Small undertakings get more room to make price-fixing agreements, in this way they might be able to compete better with large undertakings. Currently undertakings are only allowed to make price-fixing agreements in case their joint market share is not more than 5% and their joint turnover amounts not more than EUR 40 million. Under the new rules the market share limit will be extended to 10% and the turnover threshold will disappear.
Current de minimis
Article 6 of the Dutch competition act contains the cartel prohibition. This prohibition means that undertakings are not allowed to make arrangements that appreciably restrict competition on – a part of – the Dutch market. It is for example not allowed to make a price-fixing agreement with competitors or to divide the market. There is a legal exemption to this prohibition for ‘small’ undertakings, the so called de minims exemption. This exemption is laid down in article 7 of the Dutch competition act. In sub 1 of this article is laid down that undertakings are allowed to make arrangements in case not more than 8 undertakings are involved and the joint year turnover amounts to a maximum of EUR 5,500,000 (for goods) or EUR 1,100,000 (for services). In case these thresholds will be exceeded, one should see whether the undertakings can benefit from sub 2 of article 7 Dutch competition act. Sub 2 sets out that undertakings with a market share below 5% and with a turnover below EUR 40 million do not fall under the cartel prohibition.
New de minimis
On 25 February 2011 minister Verhagen of Economic affairs, Agriculture and Innovation has submitted a legislative proposal to change the Dutch competition act. The council of ministers has approved this proposal of minister Verhagen on 28 October 2011. The legislative proposal will now be submitted for approval to the Council of State.

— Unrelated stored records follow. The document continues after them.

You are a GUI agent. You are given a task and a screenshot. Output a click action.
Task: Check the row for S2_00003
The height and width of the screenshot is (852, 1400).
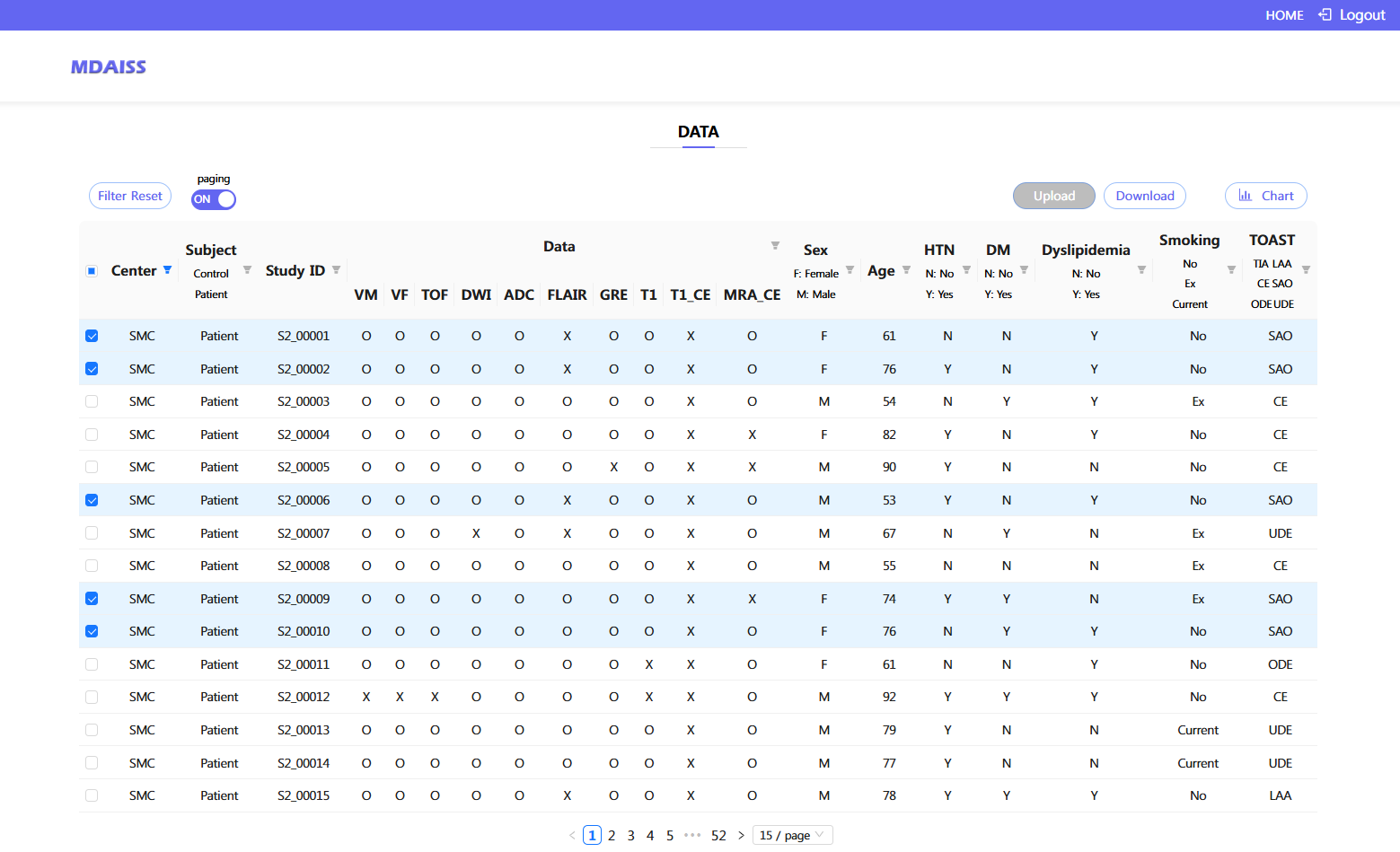(x=92, y=401)
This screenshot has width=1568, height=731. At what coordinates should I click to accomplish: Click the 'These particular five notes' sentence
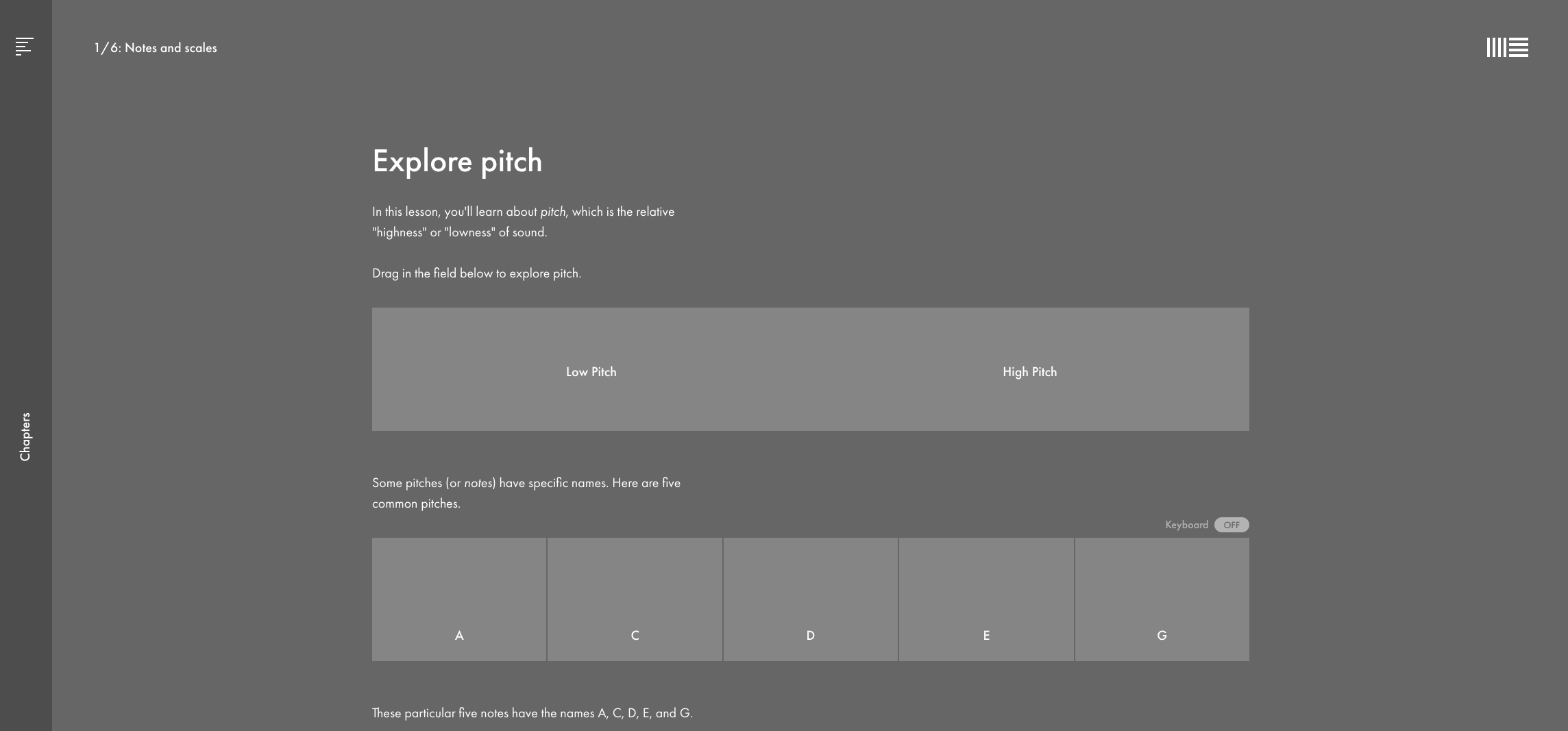coord(532,713)
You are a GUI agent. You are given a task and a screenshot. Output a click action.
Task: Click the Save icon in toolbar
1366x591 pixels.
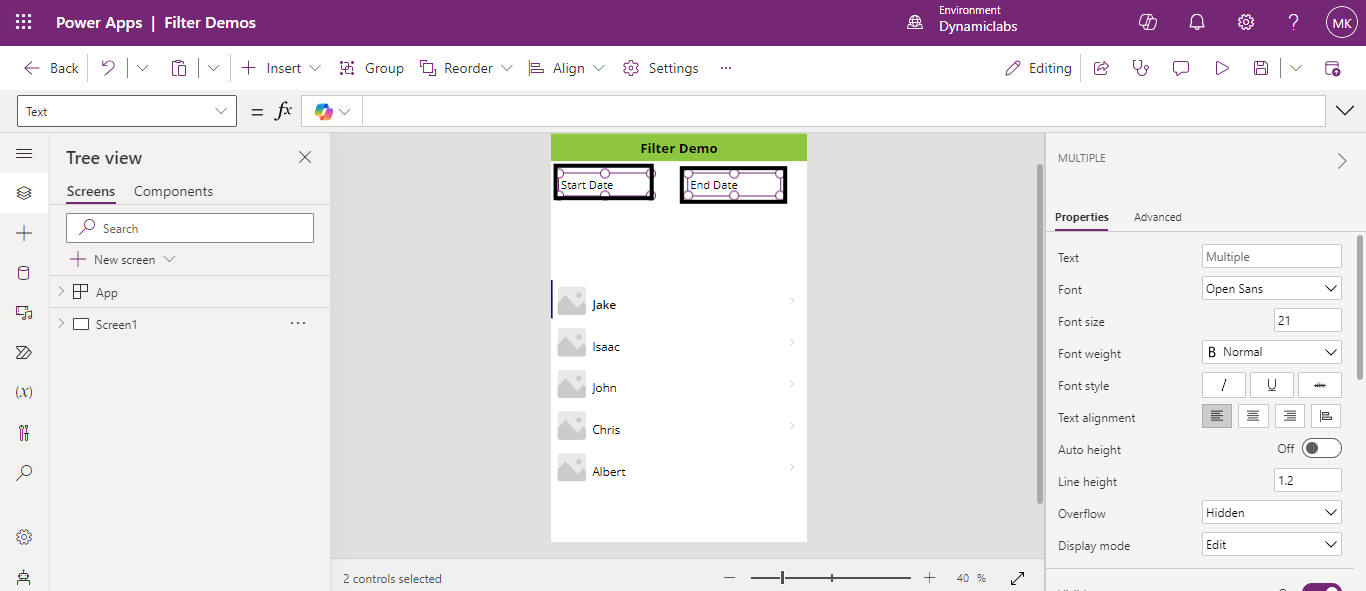click(x=1261, y=68)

The legislative proposal contains a widening of the de minimis exemption, because the market share threshold will be increased to 10%. In addition, the turnover threshold will disappear. This means that the changes only concern sub 2 of article 7 of the Dutch competition act. Sub 1 remains unchanged. The legislative proposal has as its object to strengthen the position of suppliers that are small- and medium-sized enterprises. The government hopes that with this change the balance between small suppliers and big purchasers with buying power will be somewhat restored.
Meaning in practice
The effect of the legislative proposal is that entrepreneurs with a small market share get some more room to make price-fixing arrangements. You can think of the small groceries which can now compete with big purchaser with buying power, such as supermarkets, because of their possibility to cooperate.
In the legislative proposal is clearly inserted that the widened de minimis exemption is not applicable to arrangements that fall within the scope of the European cartel prohibition. This is to prevent a breach with European law. A Dutch undertaking can therefore only benefit from the new de minimis in case it concerns an arrangement with Dutch purchasers regarding the Dutch market. This means that a retailer in the south of Limburg is not allowed to make arrangements regarding prices that are destined for the German or Belgium market.